Action item :: As you write out the lines from the one containing "The height and" through the last line of the records, keep them exact and leave out pictures.

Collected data
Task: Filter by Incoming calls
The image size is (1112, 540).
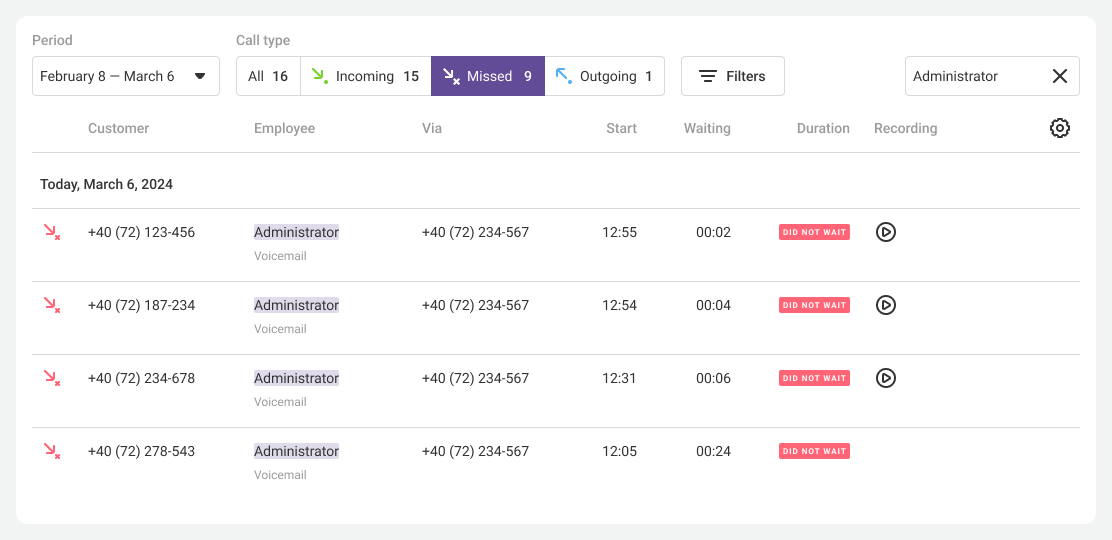Action: [365, 76]
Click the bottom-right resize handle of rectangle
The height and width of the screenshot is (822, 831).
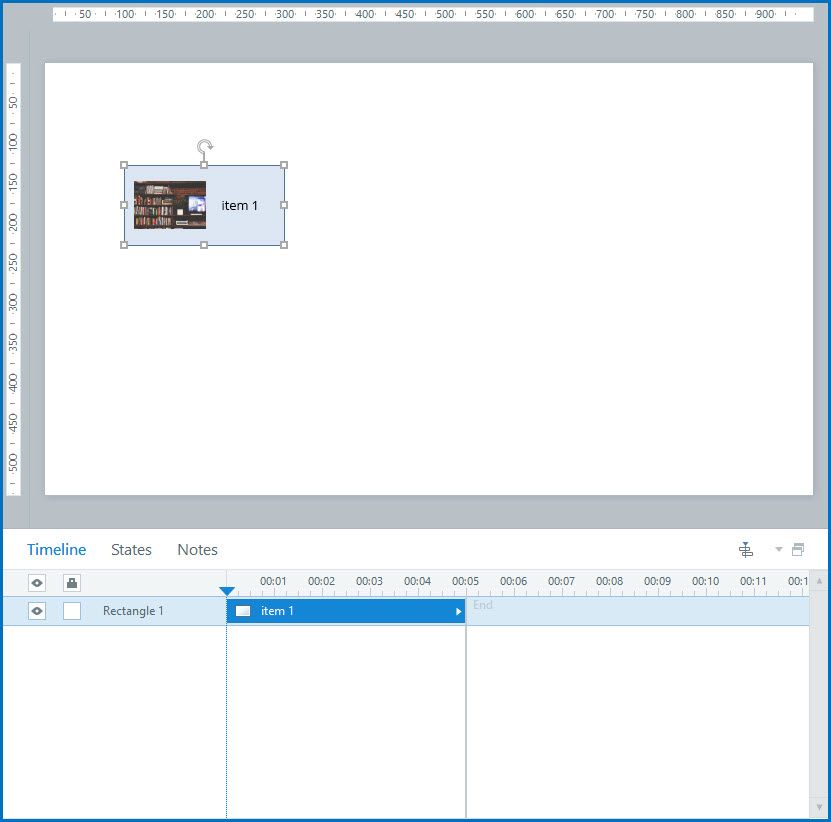[x=284, y=245]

Output of the task ::
The height and width of the screenshot is (822, 831).
[x=284, y=245]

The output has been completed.